Assigned task — Please copy exactly the line containing "Viewport: 1568px width, 744px height." and every line after it, through the last line of the records below, leaving out all pictures.

··· Input data

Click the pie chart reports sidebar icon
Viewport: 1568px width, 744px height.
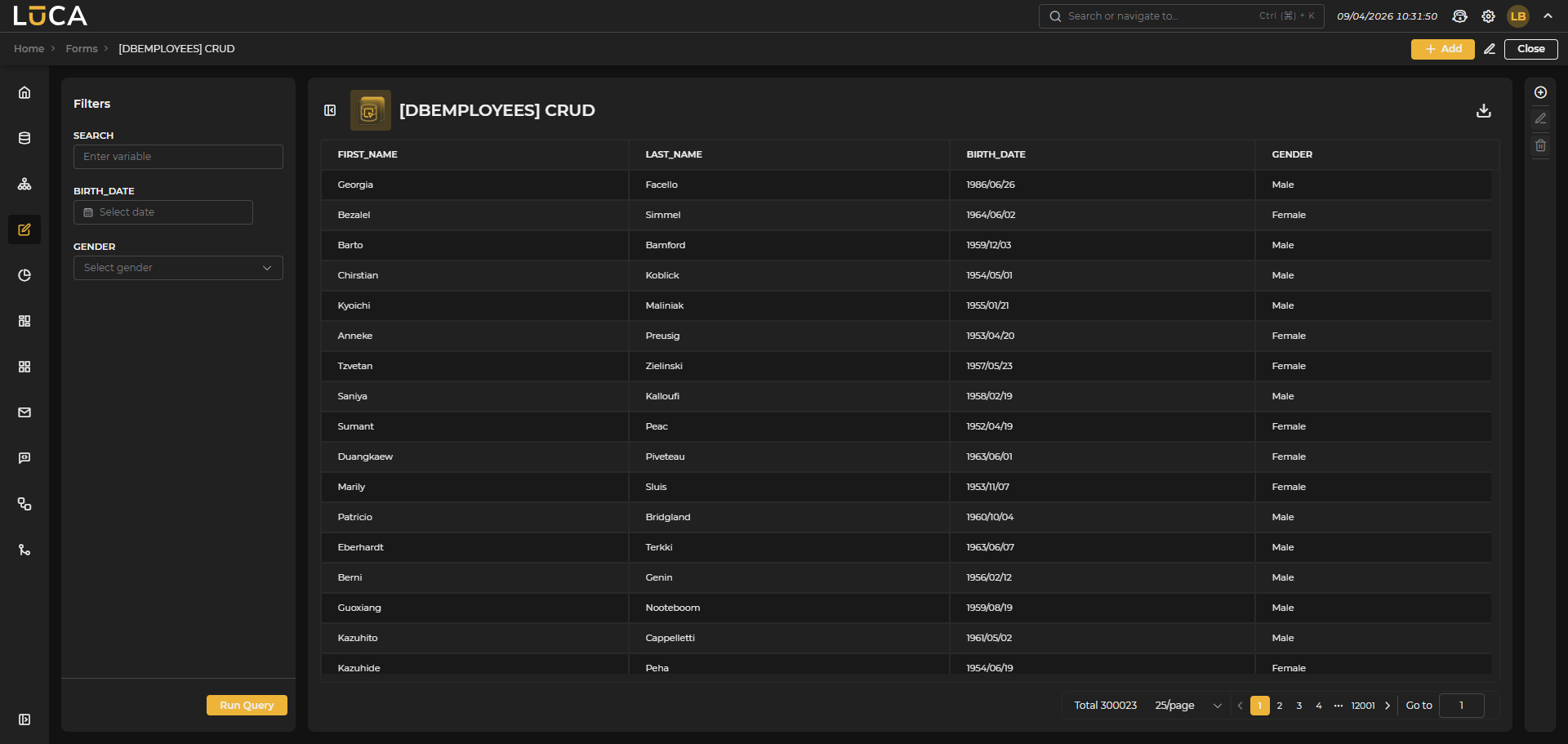pos(24,275)
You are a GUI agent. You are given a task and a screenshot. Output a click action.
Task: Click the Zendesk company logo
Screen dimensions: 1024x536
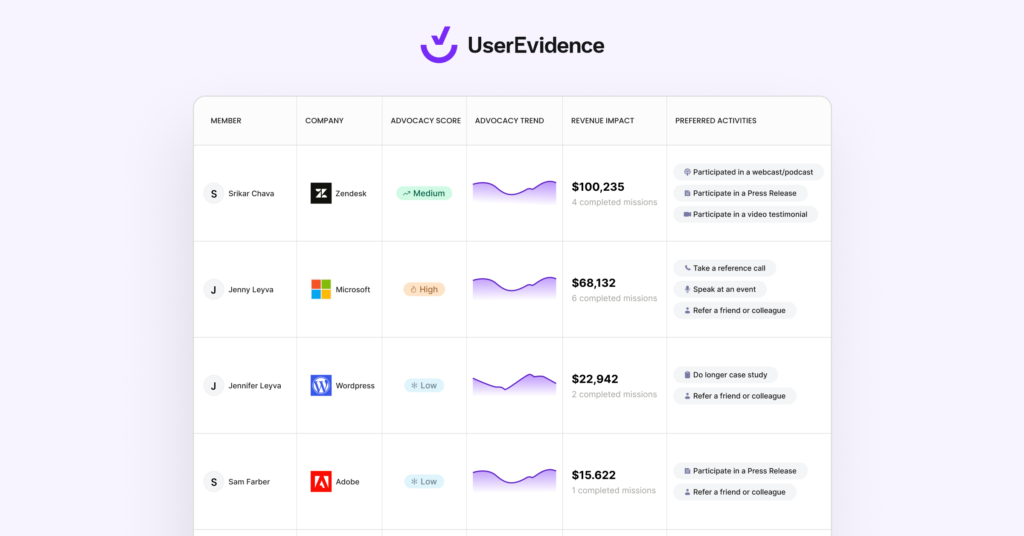tap(321, 193)
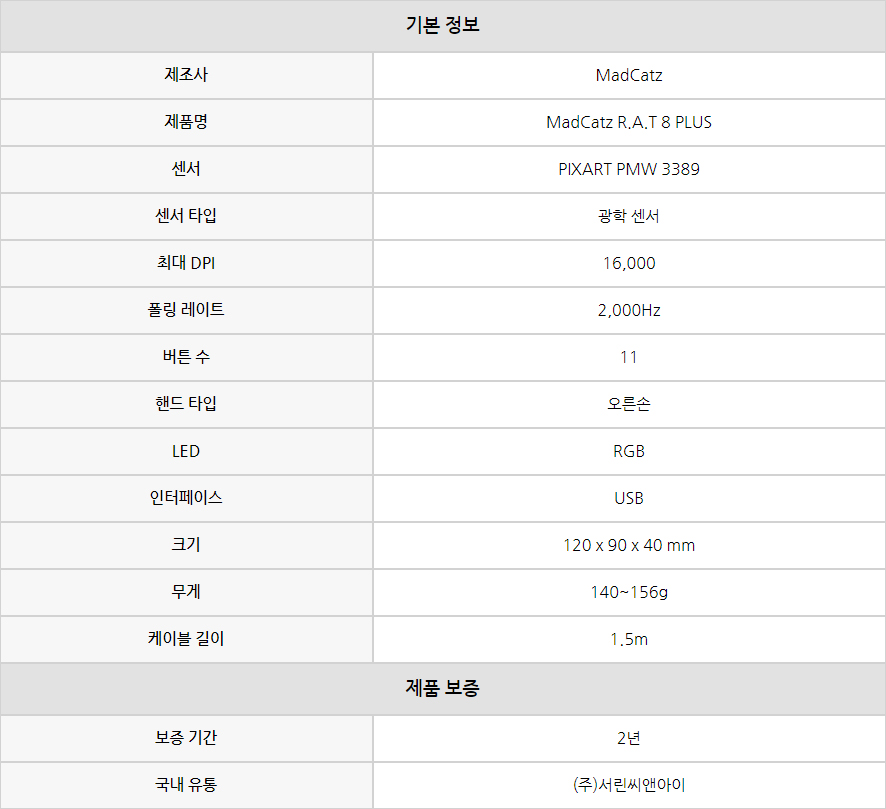Select the 제조사 label cell
886x809 pixels.
tap(186, 75)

······

Result of the task —
Viewport: 1568px width, 744px height.
pos(24,275)
You are a GUI agent. You are given a task and a screenshot. Output a click action.
Task: Click the Zendesk company logo
Screen dimensions: 1024x536
tap(321, 193)
Select the 제조사 label cell
886x809 pixels.
tap(186, 75)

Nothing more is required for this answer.